EXERCISE AIM →
Extract the listing from the line with "This screenshot has width=800, height=600." to the line with "tap(125, 181)", inclusive, reproducing each line verbatim.

== DATA SUPPLIED ==

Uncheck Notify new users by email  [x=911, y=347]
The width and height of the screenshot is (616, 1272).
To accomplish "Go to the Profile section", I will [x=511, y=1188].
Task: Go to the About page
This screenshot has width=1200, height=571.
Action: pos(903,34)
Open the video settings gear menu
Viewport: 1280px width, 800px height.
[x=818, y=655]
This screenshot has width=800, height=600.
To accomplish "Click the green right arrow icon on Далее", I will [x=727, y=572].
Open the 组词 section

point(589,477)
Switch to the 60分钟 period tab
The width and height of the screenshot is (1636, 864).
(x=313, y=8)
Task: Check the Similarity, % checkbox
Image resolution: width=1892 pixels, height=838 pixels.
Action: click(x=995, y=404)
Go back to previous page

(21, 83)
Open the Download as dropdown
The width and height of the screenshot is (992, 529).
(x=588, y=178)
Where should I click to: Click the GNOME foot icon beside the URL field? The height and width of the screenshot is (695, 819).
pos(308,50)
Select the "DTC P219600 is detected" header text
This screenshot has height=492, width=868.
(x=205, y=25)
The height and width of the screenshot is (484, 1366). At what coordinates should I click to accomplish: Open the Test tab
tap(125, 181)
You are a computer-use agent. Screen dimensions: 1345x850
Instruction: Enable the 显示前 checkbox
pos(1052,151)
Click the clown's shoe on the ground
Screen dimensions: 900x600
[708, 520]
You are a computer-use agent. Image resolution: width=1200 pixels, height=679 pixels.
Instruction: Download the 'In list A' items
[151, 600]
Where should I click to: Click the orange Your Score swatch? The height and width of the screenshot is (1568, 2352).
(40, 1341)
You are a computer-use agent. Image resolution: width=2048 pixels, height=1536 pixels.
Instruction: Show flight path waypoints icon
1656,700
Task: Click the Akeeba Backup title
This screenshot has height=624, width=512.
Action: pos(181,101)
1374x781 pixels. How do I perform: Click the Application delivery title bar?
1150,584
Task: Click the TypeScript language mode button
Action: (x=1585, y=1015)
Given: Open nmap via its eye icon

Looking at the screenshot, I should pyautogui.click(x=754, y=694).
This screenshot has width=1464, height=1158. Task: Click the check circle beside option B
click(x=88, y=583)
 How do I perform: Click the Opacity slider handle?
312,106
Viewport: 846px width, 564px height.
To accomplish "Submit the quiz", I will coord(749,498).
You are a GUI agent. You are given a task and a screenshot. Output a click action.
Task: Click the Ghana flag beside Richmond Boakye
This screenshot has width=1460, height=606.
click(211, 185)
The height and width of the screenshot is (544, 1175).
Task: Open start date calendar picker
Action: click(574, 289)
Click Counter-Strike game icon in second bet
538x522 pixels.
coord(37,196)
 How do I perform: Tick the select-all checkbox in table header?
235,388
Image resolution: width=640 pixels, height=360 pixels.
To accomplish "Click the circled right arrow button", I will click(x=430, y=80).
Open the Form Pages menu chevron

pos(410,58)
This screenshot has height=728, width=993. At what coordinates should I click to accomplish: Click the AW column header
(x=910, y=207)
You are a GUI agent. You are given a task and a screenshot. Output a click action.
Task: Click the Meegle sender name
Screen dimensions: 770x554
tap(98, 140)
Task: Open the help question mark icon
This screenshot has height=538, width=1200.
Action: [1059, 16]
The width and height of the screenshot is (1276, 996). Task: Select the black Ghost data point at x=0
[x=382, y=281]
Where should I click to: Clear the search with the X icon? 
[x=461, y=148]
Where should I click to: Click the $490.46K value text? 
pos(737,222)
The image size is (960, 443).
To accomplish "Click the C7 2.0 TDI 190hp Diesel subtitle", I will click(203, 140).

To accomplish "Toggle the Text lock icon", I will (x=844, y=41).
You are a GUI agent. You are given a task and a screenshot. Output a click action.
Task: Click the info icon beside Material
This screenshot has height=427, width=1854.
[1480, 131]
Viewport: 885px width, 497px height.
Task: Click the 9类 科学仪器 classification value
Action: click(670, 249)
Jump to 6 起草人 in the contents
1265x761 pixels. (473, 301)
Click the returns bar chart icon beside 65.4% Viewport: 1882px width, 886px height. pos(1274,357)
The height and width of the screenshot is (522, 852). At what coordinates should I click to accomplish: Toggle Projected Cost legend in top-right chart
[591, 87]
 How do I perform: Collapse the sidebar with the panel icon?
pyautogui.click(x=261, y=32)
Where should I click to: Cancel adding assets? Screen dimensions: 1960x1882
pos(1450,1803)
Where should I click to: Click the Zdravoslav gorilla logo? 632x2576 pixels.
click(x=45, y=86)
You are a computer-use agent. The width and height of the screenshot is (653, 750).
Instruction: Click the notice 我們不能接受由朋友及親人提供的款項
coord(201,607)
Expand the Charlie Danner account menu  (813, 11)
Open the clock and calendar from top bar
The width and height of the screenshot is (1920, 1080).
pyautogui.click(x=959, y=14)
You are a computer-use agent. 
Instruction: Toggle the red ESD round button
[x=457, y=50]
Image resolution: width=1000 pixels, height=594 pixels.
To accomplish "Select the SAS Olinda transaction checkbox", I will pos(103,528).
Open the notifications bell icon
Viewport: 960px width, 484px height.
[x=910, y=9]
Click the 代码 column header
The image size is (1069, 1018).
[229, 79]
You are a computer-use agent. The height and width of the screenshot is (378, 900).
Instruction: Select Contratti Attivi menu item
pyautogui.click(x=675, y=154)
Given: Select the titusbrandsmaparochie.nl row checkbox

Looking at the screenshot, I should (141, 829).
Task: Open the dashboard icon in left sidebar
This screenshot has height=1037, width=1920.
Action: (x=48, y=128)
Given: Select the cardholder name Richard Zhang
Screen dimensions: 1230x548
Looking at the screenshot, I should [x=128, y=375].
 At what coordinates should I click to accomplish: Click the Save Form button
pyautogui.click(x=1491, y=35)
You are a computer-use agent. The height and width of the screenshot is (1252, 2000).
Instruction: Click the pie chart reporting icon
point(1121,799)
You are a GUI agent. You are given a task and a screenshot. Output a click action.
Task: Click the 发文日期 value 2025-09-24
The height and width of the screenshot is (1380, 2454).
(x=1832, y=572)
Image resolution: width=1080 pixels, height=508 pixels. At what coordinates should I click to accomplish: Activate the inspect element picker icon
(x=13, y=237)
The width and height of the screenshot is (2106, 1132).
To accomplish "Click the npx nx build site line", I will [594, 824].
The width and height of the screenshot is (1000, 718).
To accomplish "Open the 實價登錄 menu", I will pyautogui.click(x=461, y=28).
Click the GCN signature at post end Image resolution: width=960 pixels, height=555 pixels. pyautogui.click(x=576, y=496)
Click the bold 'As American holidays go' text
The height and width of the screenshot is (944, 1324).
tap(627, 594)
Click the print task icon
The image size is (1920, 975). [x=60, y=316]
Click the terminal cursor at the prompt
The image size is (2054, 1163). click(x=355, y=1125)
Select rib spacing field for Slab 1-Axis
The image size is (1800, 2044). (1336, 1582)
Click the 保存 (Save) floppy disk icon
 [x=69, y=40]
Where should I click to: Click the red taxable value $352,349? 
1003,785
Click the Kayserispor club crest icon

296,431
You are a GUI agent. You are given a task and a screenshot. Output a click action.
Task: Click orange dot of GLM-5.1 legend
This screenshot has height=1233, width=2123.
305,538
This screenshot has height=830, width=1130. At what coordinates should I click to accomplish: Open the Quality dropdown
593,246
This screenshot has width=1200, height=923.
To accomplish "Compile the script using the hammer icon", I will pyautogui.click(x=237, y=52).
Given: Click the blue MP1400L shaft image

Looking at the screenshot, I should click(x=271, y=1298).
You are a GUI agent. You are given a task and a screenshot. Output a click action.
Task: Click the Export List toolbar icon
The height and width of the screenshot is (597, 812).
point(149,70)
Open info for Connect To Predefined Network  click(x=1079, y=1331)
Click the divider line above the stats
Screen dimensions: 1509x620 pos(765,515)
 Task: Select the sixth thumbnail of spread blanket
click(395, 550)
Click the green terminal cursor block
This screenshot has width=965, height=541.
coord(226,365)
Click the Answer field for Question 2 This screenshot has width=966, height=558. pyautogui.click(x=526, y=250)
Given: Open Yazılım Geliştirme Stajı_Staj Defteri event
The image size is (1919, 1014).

===

RESPONSE FOR THIS EXERCISE →
This screenshot has width=800, height=600.
To accomplish "Click the green right arrow icon on Далее", I will [x=727, y=572].
Open the 组词 section

point(589,477)
Switch to the 60分钟 period tab
The width and height of the screenshot is (1636, 864).
(x=313, y=8)
Task: Check the Similarity, % checkbox
Image resolution: width=1892 pixels, height=838 pixels.
Action: click(x=995, y=404)
Go back to previous page

(21, 83)
Open the Download as dropdown
The width and height of the screenshot is (992, 529).
(x=588, y=178)
Where should I click to: Click the GNOME foot icon beside the URL field? The height and width of the screenshot is (695, 819).
pos(308,50)
Select the "DTC P219600 is detected" header text
This screenshot has height=492, width=868.
(x=205, y=25)
The height and width of the screenshot is (484, 1366). At what coordinates should I click to accomplish: Open the Test tab
tap(125, 181)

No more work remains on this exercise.